◆ **The task**: Find the lines in the material below that include the word "agent", count them, and give that count alone.

..............................

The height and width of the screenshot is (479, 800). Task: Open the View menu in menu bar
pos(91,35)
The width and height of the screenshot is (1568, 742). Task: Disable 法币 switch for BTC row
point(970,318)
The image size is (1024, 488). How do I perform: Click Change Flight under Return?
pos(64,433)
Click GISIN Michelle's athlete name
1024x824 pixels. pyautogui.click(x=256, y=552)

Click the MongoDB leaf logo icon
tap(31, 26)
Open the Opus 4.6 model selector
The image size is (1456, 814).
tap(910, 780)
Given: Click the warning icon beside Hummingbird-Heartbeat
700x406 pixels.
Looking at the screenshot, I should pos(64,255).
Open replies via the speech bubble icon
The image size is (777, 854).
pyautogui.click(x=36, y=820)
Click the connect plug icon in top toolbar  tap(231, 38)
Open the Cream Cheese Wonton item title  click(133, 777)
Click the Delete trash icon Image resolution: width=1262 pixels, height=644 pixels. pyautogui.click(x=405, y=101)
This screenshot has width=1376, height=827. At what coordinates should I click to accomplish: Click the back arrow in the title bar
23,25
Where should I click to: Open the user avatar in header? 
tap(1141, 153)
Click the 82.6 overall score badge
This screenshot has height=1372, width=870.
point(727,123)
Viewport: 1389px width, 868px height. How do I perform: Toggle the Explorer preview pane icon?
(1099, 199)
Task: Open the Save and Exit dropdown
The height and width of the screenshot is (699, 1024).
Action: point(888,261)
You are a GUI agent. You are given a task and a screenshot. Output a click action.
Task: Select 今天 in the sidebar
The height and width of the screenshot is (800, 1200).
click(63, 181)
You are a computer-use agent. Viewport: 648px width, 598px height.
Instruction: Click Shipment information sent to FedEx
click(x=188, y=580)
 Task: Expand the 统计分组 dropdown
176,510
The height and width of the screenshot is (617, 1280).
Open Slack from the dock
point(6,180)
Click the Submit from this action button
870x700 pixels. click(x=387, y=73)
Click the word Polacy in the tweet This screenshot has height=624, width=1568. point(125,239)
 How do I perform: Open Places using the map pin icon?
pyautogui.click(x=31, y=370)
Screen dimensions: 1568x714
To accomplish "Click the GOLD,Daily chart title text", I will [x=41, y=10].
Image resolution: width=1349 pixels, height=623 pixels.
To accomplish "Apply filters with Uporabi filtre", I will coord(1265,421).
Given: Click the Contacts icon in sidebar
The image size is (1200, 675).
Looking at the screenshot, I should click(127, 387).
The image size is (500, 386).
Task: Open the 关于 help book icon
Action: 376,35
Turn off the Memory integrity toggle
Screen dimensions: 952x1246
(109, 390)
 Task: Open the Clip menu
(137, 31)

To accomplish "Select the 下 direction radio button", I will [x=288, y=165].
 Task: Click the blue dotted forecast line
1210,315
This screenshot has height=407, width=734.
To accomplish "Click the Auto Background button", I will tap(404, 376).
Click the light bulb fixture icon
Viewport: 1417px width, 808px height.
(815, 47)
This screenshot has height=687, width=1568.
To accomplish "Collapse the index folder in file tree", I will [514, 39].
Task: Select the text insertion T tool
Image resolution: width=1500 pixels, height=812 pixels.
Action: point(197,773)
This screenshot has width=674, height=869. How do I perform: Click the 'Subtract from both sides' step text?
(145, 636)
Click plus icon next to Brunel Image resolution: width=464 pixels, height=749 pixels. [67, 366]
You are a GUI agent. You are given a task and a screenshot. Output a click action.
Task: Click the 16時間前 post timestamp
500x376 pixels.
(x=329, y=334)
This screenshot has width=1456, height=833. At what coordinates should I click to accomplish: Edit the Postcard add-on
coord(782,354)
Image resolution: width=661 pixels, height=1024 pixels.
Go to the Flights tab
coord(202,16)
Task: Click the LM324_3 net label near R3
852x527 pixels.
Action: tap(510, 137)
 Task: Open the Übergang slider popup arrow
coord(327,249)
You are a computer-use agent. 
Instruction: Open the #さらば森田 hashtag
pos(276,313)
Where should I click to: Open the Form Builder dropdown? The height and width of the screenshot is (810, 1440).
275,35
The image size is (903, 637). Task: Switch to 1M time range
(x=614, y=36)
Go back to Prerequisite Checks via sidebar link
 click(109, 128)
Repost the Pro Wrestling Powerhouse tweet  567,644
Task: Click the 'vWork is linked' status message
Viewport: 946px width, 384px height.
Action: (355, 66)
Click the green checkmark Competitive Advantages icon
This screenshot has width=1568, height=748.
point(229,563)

..............................

◆ **Result of this exercise**: 4